At the press conference in the wake of the consultations Maris Riekstins, state secretary of the Latvian foreign ministry described them as "traditional". According to him, the meeting was held in "a business-like and constructive atmosphere".
The secretary of state of the Latvian foreign ministry pointed out that the parties "came to the common understanding of the necessity to extend from May 1 provisions of the EU-Russia agreement on partnership and cooperation to cover all 10 countries, which are joining the European Union".

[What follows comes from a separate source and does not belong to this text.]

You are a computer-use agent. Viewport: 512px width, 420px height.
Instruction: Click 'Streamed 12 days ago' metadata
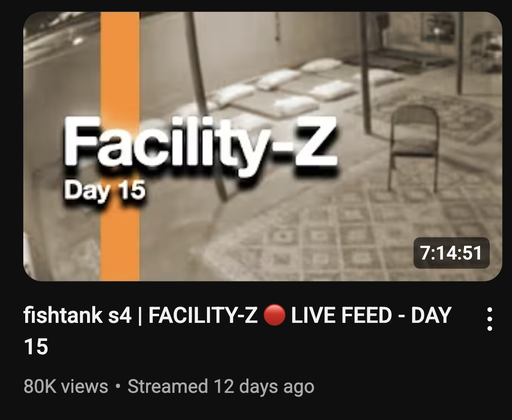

Nevertheless deputy Russian foreign minister Vladimir Chizhov explained that it was "not an independent technical procedure but a subject for negotiations already started in Brussels". He was hopeful that they would be successfully completed and from May 1 the agreement would "fully" cover all EU members.
In reply to the question regarding the status of the inter-governmental agreement on the border between Russia and Latvia initialed back in 1997 Chizhov stated that "the issue of execution and initialing of the agreement on the border with Latvia as well as a similar agreement with Estonia was monitored by the Russian side." Nevertheless he indicated that "successful resolution of that issue required creation of the appropriate atmosphere in relations between the countries which at the moment is unfortunately not there." In his turn Maris Riekstins spoke against the issue of the border agreement execution being related to other issues. In particular, he wished "Moscow noted significant progress in the situation with the Russian-speaking population of Latvia in the course of the last 13 years." In relation to that issue Vladimir Chizhov categorically refuted accusations made against the Russian foreign ministry in relation to organization of actions in Latvia to protest transition of Russian schools to a system of partial tuition in the Latvian language. Though he pointed out that "Russia was perceiving with concern certain steps of Latvian authorities leading towards radicalization of Russian-speaking people, especially the younger generation." In the opinion of the Russian deputy foreign minister, "the only way to overcome that problem was through a dialogue, in this case a dialogue between authorities and all residents of the country, including Russian-speaking ones".